Todos vão para uma sala especial do prédio.

- Este é Urânio.

Os soldados olham pasmos o homem vestido em roupas em tons de preto e violeta. Camisa de mangas compridas, assim como as golas e, mesclado ao preto, algumas tênues linhas violetas. Seus calçados são pretos. Para completar o trage, Urânio tinha um chapéu preto. Do tipo que entrou em extinção há meio século. "Sem armas?" Foi o que certamente passou pela cabeça de todos.

O homem sentado em uma cadeira, alvo do espanto de todos, respondeu com uma saudação em forma de sorriso.

Até aqui eu era apenas mais um soldado da indústria. A partir desse momento, tornei-me mais que um soldado. Tornei-me "O Contador de Histórias", passando a ser conhecido como "Senhor T".

Voltando aos fatos, que é o que realmente importa, ele se levantou e...

- Sim, eu sou Urânio. Agora que me conhecem, posso começar meu trabalho. - Ele então abriu caminho entre nós e foi direto para fora do prédio. Eu, com alguns outros, o segui.

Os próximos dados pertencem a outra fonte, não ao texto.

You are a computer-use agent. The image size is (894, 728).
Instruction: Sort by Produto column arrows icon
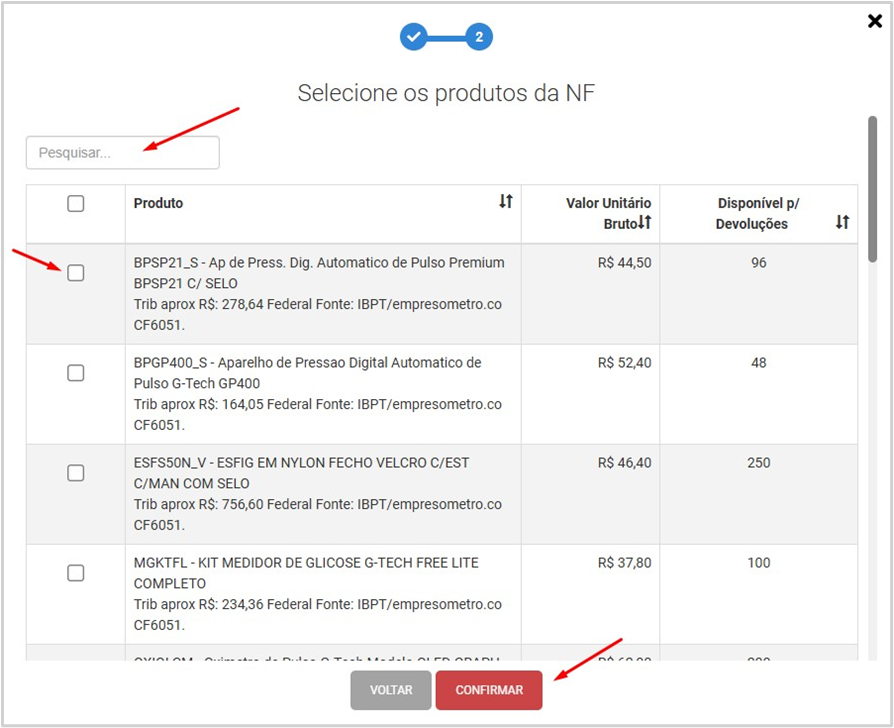click(506, 202)
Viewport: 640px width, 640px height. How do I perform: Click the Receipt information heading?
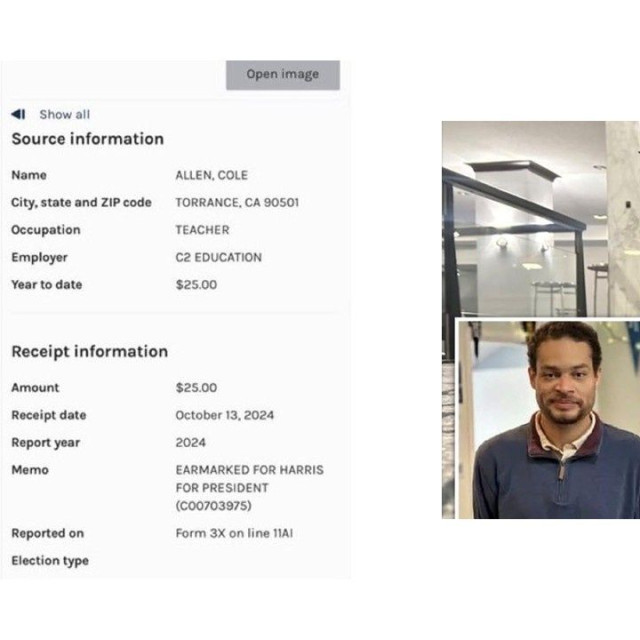89,351
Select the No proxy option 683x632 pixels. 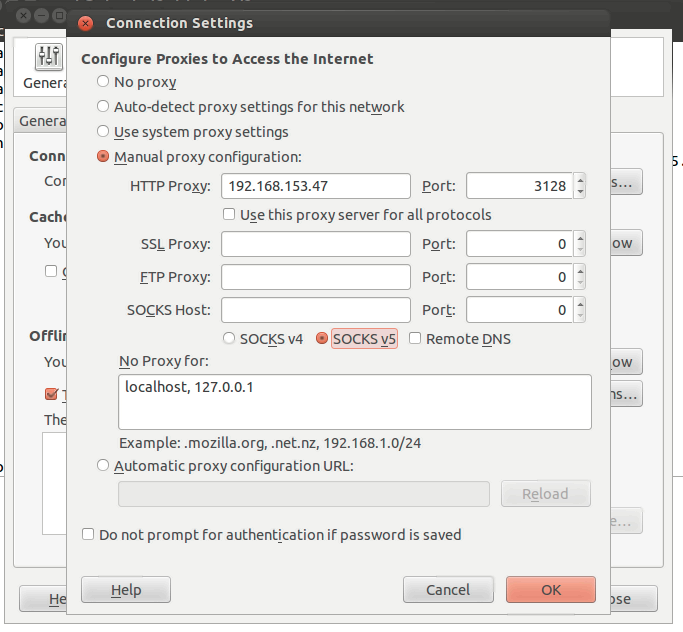click(x=103, y=82)
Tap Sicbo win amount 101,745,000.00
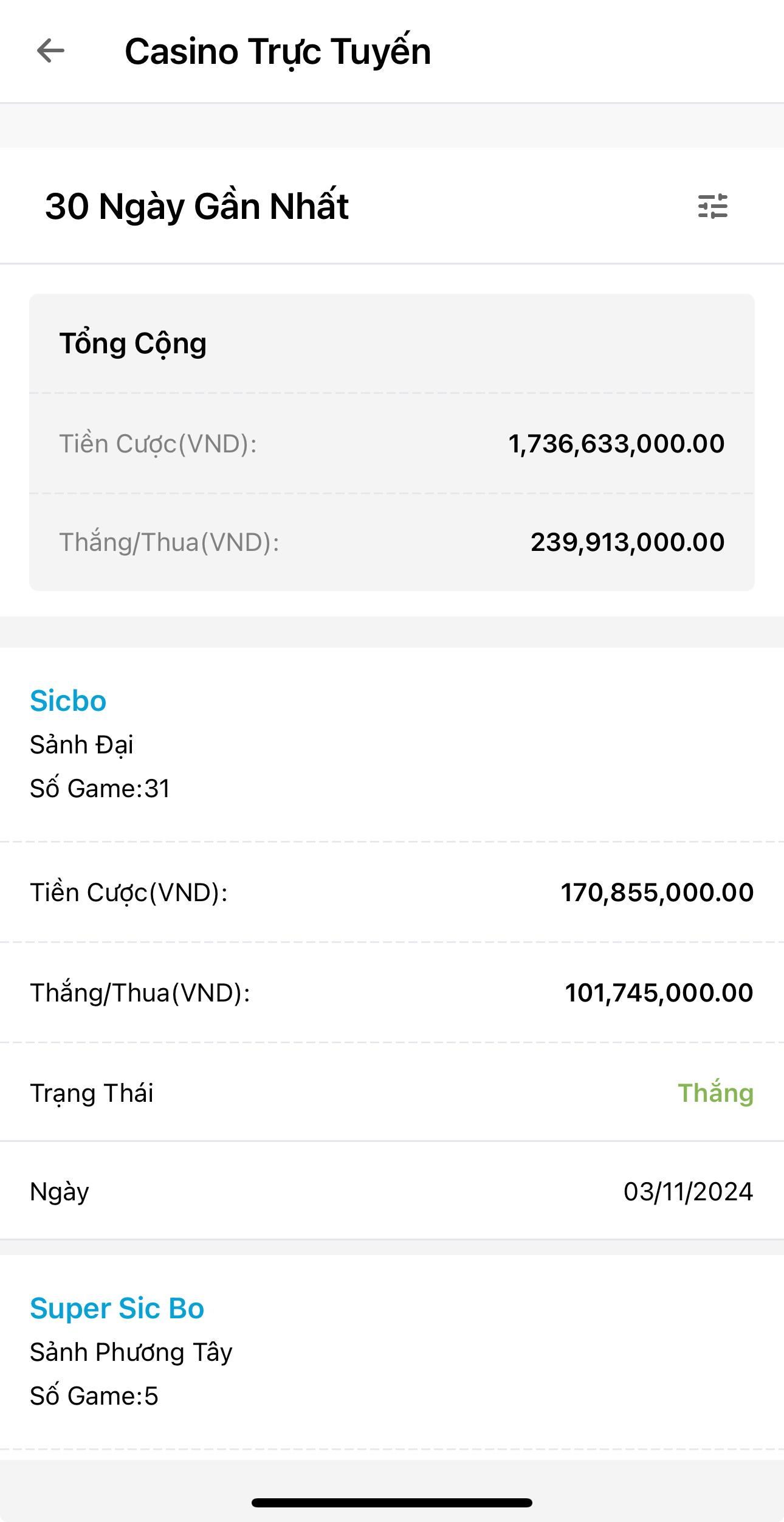 tap(659, 993)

Ele saiu pelo caminho que provavelmente foi usado pelos assaltantes. Precisava de um voluntário e vários se ofereceram, mas eu subi na moto sem ao menos esperar que ele escolhesse quem o acompanharia. Ele estava com pressa e partimos no mesmo instante.

As ruas estavam meio paradas e por um momento pensei que estivesse no século passado. Sabe? Aquelas coisas de pistoleiro... Só que a única pistola que havia era a minha. Isso foi no outono de 2014, quando começavam a aparecer as pistolas laser. Passando em frente a uma vitrine eu presto atenção no reflexo da moto nela. A moto era nova, com formas curvas e agressivas. Mas o interessante não era isso: adivinha só qual era a cor dela...

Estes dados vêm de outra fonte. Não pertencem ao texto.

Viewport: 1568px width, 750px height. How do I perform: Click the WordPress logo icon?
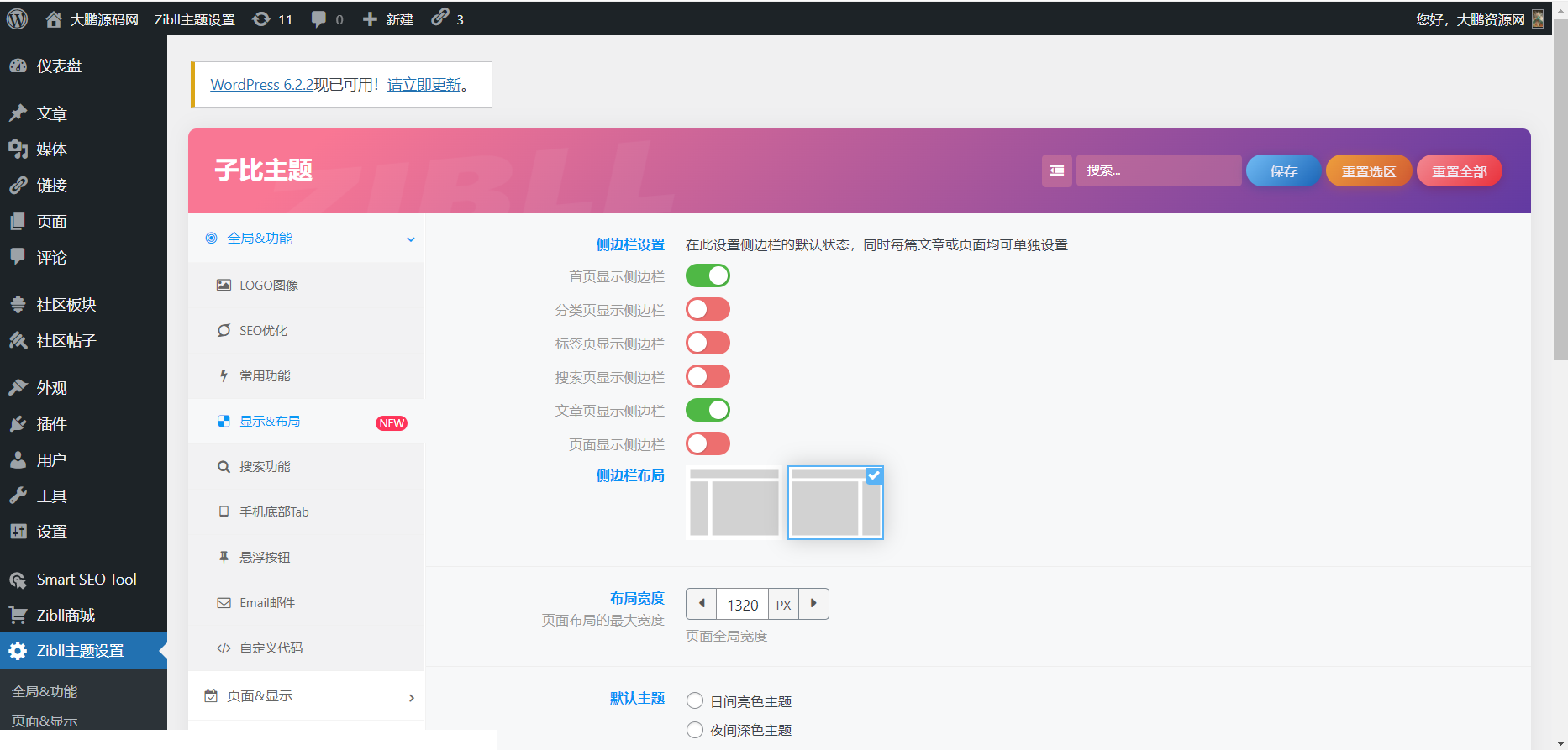[x=17, y=18]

- Corajoso e ousado. Gosto disso. - O tal Urânio começava a puxar conversa. - Continue assim e ainda vencerá muito, amigo.

- Ah, quero dizer, obrigado!

Repentinamente ele pára a moto e eu pergunto:

- Encontramos os bandidos?

- Não. Olhe a moto.

- Mas que droga!

Aonde ele tinha ido? "Não passa ninguém por aqui..." Olhando melhor, percebi, naquele instante, que não conhecia o lugar. Jamais havia estado ali. Depois de muito me indagar sobre o destino que ele havia tomado, eis que ele reaparece vindo de uma rua perto, trazendo duas latas de cerveja.

- Toma.

- Quê?! Não acredito que você desceu só pra comprar uma porcaria de cerveja!

- Pode acreditar.

- Seu irresponsável!

- Fica frio, eles não vão fugir.

- Como não?

- A primeira lição você já sabia: não esperar quando não houver o que se esperar. A segunda, pelo jeito, você não conhece.

- E qual é a segunda?

- A segunda, amigo, é: fique frio que eu sei o que estou fazendo, vamos.

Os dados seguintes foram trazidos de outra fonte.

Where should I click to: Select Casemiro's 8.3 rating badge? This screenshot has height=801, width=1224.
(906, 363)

- Ele tinha acabado de beber, enquanto eu sequer tinha aberto a minha lata. Joguei fora, não é? O que mais podia fazer?

O cara - o tal Urânio - era mesmo um sujeito estranho. Como alguém aceita a missão de caçar um grupo de caras que pode estar em qualquer lugar dessa megalópole? E sozinho! Eu estava lá, mas pelo que pude entender, ele só queria companhia. Para efeitos, gerais, para ele era como se estivesse sozinho. Primeiro, como alguém aceita uma missão dessas? Segundo: como alguém que acabou de aceitar uma missão dessas pára pra coprar ceveja? Havia algo muito estranho nessa história toda...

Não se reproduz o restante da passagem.